---- ТЕКСТ ДЛЯ ЧТЕНИЯ

Раздоры и несовершенство власти (например, примитивные формы правления) привели к упадку и само франкское королевство, и его Церковь. Собственно говоря, принцип деления на диоцезы сохранился с римских времен. Но сильно сказывалось отрицательное влияние уже перечисленных выше тенденций: вместо духа солидарности и служения общему делу обнаруживалось нездоровое своекорыстие. Хищения в монастырях, епископствах и приходах активно практиковались всеми, начиная с короля и кончая мелкими арендаторами церковных земель.
Церковь во времена образования франкской государственности имела огромный нравственный авторитет, который особенно проявлялся во влиянии епископов (носителей высшего духовного сана; представителей древних традиций; специалистов в вопросах управления; организаторов благотворительности) на местное население. Меровингские правители хотели поставить этот авторитет на службу государству, т.е. себе самим. Это несло непосредственную угрозу сакральной жизни Церкви и благовестию Слова. Но в первую очередь все решалось тем, насколько свободны были епископы в исполнении своего миссионерского и религиозного служения.
Концепция епископского служения, восходящая еще к римским временам, не дала этой угрозе вырасти до опасных для жизни размеров. Усиление меровингского королевства к началу VII в. повлекло за собой на короткое время и благоприятную внутреннюю ситуацию во франкской Церкви. Состоялись соборы в Нейстрии, Австрии, Бургундии. Наиболее значительным был имперский Собор 614 г., где были приняты некоторые реформаторские каноны, в том числе — относительно канонического избрания епископов, по-видимому, еще долгое время сохранявшие свою силу; это, правда, не снимало необходимости испрашивать королевского соизволения. Нужно заметить, что в то время жили очень многие святые, чьи духовные созидательные силы никак нельзя приписать исключительно Франкской Церкви.
После смерти Дагоберта с распадом королевства начался упадок Церкви, длившийся целое столетие. В Восточной империи процесс христианизации и миссионерская деятельность были приостановлены, а фризы с возвращением политической свободы даже вернулись к язычеству.
Политическую мощь вернули королевству майордомы франкских королей, в первую очередь Пиппин Геристальский († 714 г.) и его сын Карл Мартелл († 741 г.). Однако даже и при Карле Мартелле, ведущем самую христианскую жизнь, Церковь оставалась совершенно незащищенной от перечисленных опасностей. (Разграбление церковного имущества в пользу его политических сторонников — дворян. Так, родственник Карла Мартелла получает наряду с архиепископством Руаном епископство Парижа и Байо, а также аббатства Сен-Вандрий и Жюмьеж; следствием этого было обмирщение епископов и аббатов.) Навести во всем этом порядок и добиться внутрицерковной реформы, инициированной сыновьями Карла (сначала благочестивым Карломаном, ушедшим впоследствии в монастырь, а затем Пиппином), предстояло посланцам англосаксонской Церкви. Но об этом в следующий раз.

--------
---- ИСХОДНЫЕ ДАННЫЕ

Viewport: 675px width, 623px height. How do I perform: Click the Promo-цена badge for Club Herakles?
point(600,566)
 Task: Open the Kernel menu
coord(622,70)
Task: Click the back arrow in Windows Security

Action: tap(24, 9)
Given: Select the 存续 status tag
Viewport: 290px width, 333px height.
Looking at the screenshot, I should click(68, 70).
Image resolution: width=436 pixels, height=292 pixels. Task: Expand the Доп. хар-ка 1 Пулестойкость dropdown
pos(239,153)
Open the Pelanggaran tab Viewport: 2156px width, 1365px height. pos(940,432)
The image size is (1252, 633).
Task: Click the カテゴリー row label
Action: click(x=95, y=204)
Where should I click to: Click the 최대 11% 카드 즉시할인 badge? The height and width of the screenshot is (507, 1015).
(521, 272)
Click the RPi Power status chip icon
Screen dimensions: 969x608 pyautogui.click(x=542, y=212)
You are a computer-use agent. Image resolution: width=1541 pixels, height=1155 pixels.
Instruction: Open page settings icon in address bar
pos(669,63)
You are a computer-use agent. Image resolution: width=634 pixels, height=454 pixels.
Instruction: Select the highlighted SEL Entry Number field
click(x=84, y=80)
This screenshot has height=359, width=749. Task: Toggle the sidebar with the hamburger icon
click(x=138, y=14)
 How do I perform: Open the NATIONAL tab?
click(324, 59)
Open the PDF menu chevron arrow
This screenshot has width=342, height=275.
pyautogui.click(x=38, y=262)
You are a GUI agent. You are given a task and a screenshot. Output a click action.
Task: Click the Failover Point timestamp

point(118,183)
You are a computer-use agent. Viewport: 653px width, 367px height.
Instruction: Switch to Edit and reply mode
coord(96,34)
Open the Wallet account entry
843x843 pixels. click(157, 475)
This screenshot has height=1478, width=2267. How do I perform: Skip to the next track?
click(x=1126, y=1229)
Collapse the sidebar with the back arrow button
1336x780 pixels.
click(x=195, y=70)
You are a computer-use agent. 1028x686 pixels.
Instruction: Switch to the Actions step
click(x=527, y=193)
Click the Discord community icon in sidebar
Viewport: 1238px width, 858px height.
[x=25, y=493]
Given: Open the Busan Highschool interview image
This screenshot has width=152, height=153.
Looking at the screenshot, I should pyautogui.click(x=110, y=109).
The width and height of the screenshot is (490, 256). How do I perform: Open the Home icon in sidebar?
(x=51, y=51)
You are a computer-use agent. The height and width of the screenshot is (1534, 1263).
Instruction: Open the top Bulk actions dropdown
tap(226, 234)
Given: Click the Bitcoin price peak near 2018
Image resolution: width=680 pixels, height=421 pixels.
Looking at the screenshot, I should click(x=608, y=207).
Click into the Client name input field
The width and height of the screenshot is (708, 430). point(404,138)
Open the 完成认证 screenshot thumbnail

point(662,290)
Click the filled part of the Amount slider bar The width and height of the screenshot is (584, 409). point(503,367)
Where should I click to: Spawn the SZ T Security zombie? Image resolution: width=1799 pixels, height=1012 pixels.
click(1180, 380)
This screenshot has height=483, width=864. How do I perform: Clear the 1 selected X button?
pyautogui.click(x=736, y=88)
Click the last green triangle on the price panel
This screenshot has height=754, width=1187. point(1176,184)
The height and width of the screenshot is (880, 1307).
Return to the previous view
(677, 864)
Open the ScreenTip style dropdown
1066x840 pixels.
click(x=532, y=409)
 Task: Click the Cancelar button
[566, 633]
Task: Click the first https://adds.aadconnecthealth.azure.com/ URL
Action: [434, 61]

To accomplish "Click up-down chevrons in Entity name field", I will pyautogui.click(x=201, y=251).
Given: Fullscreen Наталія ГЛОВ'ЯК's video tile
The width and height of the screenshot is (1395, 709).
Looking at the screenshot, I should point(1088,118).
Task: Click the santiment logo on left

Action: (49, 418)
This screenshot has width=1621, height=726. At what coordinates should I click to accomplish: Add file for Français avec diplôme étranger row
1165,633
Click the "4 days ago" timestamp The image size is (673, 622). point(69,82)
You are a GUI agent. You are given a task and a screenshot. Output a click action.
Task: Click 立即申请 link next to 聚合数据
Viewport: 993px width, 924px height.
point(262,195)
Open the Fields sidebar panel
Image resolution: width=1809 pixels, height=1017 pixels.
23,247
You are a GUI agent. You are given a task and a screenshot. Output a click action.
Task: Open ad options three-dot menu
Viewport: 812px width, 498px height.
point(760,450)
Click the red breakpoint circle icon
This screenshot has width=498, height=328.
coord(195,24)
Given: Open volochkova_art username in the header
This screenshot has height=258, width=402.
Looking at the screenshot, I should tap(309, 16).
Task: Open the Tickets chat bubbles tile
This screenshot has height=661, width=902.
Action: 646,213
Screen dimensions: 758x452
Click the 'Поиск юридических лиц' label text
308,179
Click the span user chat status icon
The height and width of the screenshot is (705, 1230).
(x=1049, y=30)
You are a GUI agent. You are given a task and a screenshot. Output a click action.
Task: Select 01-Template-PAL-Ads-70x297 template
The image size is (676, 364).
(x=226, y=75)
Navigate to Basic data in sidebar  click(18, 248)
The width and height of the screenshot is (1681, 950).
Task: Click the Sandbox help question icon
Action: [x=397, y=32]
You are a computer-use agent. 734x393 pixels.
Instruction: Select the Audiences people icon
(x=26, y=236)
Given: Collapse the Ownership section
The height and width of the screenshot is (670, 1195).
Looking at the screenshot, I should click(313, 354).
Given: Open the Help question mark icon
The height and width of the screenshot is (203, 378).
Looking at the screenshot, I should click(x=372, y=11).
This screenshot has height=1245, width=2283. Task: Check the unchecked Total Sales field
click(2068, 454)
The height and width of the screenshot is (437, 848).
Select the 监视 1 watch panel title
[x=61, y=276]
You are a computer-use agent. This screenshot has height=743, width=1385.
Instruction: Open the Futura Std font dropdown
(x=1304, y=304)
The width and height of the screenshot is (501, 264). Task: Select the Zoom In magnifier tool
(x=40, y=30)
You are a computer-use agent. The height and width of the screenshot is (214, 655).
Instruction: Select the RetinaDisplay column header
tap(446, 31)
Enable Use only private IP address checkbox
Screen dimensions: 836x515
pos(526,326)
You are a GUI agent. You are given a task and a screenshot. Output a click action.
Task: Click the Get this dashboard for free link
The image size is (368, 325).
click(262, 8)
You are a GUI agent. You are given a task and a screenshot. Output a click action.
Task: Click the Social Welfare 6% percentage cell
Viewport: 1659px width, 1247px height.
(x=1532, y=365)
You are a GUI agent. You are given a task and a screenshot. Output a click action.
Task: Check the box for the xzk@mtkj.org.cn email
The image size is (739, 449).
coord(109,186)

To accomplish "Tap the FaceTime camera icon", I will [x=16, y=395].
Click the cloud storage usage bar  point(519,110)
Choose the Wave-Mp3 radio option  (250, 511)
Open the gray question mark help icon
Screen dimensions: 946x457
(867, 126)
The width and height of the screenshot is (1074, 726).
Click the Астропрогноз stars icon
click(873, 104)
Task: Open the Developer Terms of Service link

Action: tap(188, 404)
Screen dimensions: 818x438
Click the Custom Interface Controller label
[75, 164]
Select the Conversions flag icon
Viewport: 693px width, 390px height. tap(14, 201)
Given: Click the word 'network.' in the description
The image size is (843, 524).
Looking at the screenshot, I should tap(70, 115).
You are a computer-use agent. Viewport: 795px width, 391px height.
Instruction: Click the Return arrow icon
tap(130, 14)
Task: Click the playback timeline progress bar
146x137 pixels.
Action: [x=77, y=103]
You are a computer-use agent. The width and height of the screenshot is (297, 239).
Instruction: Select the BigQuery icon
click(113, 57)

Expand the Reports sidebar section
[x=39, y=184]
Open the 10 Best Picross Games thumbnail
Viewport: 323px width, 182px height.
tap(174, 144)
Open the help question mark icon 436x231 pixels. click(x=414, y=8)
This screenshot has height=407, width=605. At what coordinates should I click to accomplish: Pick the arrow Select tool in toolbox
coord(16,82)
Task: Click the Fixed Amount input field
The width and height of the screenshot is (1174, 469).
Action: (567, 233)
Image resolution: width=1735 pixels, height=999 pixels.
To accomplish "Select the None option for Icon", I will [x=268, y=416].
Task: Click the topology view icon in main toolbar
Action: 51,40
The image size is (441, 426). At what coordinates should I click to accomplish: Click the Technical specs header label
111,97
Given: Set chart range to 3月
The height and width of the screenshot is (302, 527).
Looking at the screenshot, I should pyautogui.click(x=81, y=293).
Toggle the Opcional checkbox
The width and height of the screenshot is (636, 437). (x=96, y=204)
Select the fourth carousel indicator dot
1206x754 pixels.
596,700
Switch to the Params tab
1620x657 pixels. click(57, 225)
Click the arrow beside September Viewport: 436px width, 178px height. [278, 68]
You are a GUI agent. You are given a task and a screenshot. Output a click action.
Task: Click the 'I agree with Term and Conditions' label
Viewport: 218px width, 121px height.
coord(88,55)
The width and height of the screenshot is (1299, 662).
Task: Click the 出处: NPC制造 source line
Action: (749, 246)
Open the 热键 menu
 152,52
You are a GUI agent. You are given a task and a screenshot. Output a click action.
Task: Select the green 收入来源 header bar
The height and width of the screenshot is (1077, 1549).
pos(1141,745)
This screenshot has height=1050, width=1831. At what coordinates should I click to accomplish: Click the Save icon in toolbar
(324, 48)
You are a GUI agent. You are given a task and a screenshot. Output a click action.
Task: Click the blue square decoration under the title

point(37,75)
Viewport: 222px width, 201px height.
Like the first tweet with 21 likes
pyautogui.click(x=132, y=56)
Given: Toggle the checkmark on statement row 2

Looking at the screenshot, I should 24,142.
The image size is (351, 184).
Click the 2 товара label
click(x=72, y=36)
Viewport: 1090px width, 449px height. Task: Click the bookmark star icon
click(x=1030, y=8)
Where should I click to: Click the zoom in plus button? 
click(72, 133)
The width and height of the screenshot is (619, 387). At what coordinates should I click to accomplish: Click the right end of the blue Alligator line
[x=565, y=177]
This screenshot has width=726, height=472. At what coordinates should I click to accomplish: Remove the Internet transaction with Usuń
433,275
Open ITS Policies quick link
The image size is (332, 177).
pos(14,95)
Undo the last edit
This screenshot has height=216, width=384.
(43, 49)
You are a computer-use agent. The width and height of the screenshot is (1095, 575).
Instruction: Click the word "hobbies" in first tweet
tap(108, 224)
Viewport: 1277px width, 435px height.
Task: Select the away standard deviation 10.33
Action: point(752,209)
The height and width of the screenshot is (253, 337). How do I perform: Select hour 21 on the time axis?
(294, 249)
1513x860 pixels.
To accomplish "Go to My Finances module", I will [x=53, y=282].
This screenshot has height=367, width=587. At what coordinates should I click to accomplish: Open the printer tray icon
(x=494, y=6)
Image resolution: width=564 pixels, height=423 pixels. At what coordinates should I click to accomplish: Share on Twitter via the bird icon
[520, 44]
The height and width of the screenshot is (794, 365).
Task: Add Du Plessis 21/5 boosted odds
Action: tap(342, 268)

--------

→ ЗАДАНИЕ A:
Найдите все строки, в которых есть слово "menu", и выпишите каждую из них целиком; регистр букв имеет значение.
→ ЗАДАНИЕ B:
Напишите продолжение текста о франкской Церкви, начиная сразу после его последнего предложения.
Текст и строки никак не связаны между собой.

→ ИТОГОВЫЙ РЕЗУЛЬТАТ A:
 Task: Open the Kernel menu
Open the PDF menu chevron arrow
Task: Open ad options three-dot menu
Open the 热键 menu

→ ИТОГОВЫЙ РЕЗУЛЬТАТ B:
 
Папство
В жестокие времена военных беспорядков VI и VII вв., когда границы постоянно перемещались и натиск германцев, продвигающихся вглубь Италии, становился все сильнее, Риму было очень трудно поддерживать связь с католиками, жившими далеко на севере. Контакты были сравнительно редкими. И Церковь в эти времена была управляема личностями незначительными.
Первым великим папой зарождающегося нового мира был папа Григорий Великий (590-604 – годы его папства). Его деятельность имела решающее значение для всего средневековья. Одним из основных факторов, определявших тогда чуть ли не все развитие Церкви, были германские национальные Церкви. Григорий, римлянин, распознал в этом страшную по своим последствиям опасность: это могло грозить раздроблением вселенской Церкви. Тем более что форму национальной Церкви невозможно было ни игнорировать, ни, в интересах той же христианизации, от нее отказаться. Действенный выход из ситуации наметил своею деятельностью папа Григорий; он указал цель, которая мысленно представлялась уже церковной древности и без которой не существовало бы ни средневековья, ни той католической (всемирной) Церкви, которая есть сейчас: строгое подчинение всей иерархии руководству наследника ап. Петра (каковым и должен являться папа).
Уже у этого первого Григория сверкнула идея европейской христианской империи, задолго до того как Карл Великий или даже Григорий VII обнародовали свою программу. С точки зрения церковной истории имеет особенное религиозное значение то, что новая одухотворенная идея Рима, намеченная в условиях безнадежного политического бессилия — однако не отсутствия политической и административно-хозяйственной разумности — была реализована, по существу, силами веры.
В Италии в то время царил хаос. Прошло всего несколько десятилетий с тех пор, как византийский император  Юстиниан в восемнадцатилетней опустошительной войне (535-553) вырвал Италию у готов-ариан, а их самих уничтожил. Тогда Восточная и Западная империи снова были объединены. В 554 г. византийский наместник (экзарх), облеченный политической властью (распространявшейся и на папу), отправляется в Равенну, где около двухсот лет будет находиться его резиденция.
Но уже в 568 г. ариане-лангобарды (последнее чисто германское племя, которое осело на римской земле) вторглись в Италию, создав этим постоянную угрозу Риму и тем самым независимости папы. На протяжении полутора веков для папы существовала опасность быть низведенным до положения епископа лангобардов.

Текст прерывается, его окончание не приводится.